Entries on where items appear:
::::::::

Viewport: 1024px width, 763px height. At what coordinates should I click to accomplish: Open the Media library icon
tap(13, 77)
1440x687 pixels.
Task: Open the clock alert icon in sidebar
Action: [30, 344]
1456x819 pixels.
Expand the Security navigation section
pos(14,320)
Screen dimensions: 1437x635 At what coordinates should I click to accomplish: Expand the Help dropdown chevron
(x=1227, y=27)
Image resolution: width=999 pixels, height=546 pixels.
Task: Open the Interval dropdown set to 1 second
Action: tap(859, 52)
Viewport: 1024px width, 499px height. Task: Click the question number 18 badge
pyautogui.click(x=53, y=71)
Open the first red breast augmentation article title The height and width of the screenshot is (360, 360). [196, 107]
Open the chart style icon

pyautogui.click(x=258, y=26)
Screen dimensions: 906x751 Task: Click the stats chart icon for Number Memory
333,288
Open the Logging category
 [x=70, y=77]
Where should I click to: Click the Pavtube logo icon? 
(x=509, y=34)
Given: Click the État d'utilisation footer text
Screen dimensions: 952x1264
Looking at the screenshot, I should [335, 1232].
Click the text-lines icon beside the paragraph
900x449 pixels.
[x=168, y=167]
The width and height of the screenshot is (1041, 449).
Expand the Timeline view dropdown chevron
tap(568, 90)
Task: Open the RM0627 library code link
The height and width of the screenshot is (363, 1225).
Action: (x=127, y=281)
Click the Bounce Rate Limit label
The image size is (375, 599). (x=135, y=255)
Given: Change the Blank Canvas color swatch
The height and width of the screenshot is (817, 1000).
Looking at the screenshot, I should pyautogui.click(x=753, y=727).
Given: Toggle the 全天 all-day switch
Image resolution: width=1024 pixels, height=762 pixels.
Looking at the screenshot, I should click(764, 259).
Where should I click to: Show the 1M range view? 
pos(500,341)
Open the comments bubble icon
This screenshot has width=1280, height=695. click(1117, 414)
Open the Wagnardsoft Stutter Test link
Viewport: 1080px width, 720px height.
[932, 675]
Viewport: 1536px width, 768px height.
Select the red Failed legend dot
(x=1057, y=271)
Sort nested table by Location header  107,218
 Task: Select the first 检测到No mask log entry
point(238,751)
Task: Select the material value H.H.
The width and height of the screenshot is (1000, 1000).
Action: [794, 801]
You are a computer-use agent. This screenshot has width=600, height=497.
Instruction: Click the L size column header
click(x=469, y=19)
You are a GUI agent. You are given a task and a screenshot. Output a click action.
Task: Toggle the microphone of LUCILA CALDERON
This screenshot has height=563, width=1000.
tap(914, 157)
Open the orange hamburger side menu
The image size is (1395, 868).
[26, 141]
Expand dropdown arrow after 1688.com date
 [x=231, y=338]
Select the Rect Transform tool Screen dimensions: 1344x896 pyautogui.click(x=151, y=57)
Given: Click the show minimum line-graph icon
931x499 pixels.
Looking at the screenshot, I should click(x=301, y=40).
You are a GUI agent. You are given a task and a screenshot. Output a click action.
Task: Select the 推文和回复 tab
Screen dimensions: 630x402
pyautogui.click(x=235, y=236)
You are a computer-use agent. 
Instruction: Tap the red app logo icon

::::::::

• **Written problem**:
Can you return every one of the records above, line for line, with nothing changed?

• **The reply**:
Viewport: 1024px width, 763px height. At what coordinates should I click to accomplish: Open the Media library icon
tap(13, 77)
1440x687 pixels.
Task: Open the clock alert icon in sidebar
Action: [30, 344]
1456x819 pixels.
Expand the Security navigation section
pos(14,320)
Screen dimensions: 1437x635 At what coordinates should I click to accomplish: Expand the Help dropdown chevron
(x=1227, y=27)
Image resolution: width=999 pixels, height=546 pixels.
Task: Open the Interval dropdown set to 1 second
Action: tap(859, 52)
Viewport: 1024px width, 499px height. Task: Click the question number 18 badge
pyautogui.click(x=53, y=71)
Open the first red breast augmentation article title The height and width of the screenshot is (360, 360). [196, 107]
Open the chart style icon

pyautogui.click(x=258, y=26)
Screen dimensions: 906x751 Task: Click the stats chart icon for Number Memory
333,288
Open the Logging category
 [x=70, y=77]
Where should I click to: Click the Pavtube logo icon? 
(x=509, y=34)
Given: Click the État d'utilisation footer text
Screen dimensions: 952x1264
Looking at the screenshot, I should [335, 1232].
Click the text-lines icon beside the paragraph
900x449 pixels.
[x=168, y=167]
The width and height of the screenshot is (1041, 449).
Expand the Timeline view dropdown chevron
tap(568, 90)
Task: Open the RM0627 library code link
The height and width of the screenshot is (363, 1225).
Action: (x=127, y=281)
Click the Bounce Rate Limit label
The image size is (375, 599). (x=135, y=255)
Given: Change the Blank Canvas color swatch
The height and width of the screenshot is (817, 1000).
Looking at the screenshot, I should pyautogui.click(x=753, y=727).
Given: Toggle the 全天 all-day switch
Image resolution: width=1024 pixels, height=762 pixels.
Looking at the screenshot, I should click(764, 259).
Where should I click to: Show the 1M range view? 
pos(500,341)
Open the comments bubble icon
This screenshot has width=1280, height=695. click(1117, 414)
Open the Wagnardsoft Stutter Test link
Viewport: 1080px width, 720px height.
[932, 675]
Viewport: 1536px width, 768px height.
Select the red Failed legend dot
(x=1057, y=271)
Sort nested table by Location header  107,218
 Task: Select the first 检测到No mask log entry
point(238,751)
Task: Select the material value H.H.
The width and height of the screenshot is (1000, 1000).
Action: [794, 801]
You are a computer-use agent. This screenshot has width=600, height=497.
Instruction: Click the L size column header
click(x=469, y=19)
You are a GUI agent. You are given a task and a screenshot. Output a click action.
Task: Toggle the microphone of LUCILA CALDERON
This screenshot has height=563, width=1000.
tap(914, 157)
Open the orange hamburger side menu
The image size is (1395, 868).
[26, 141]
Expand dropdown arrow after 1688.com date
 [x=231, y=338]
Select the Rect Transform tool Screen dimensions: 1344x896 pyautogui.click(x=151, y=57)
Given: Click the show minimum line-graph icon
931x499 pixels.
Looking at the screenshot, I should click(x=301, y=40).
You are a GUI agent. You are given a task and a screenshot. Output a click action.
Task: Select the 推文和回复 tab
Screen dimensions: 630x402
pyautogui.click(x=235, y=236)
You are a computer-use agent. 
Instruction: Tap the red app logo icon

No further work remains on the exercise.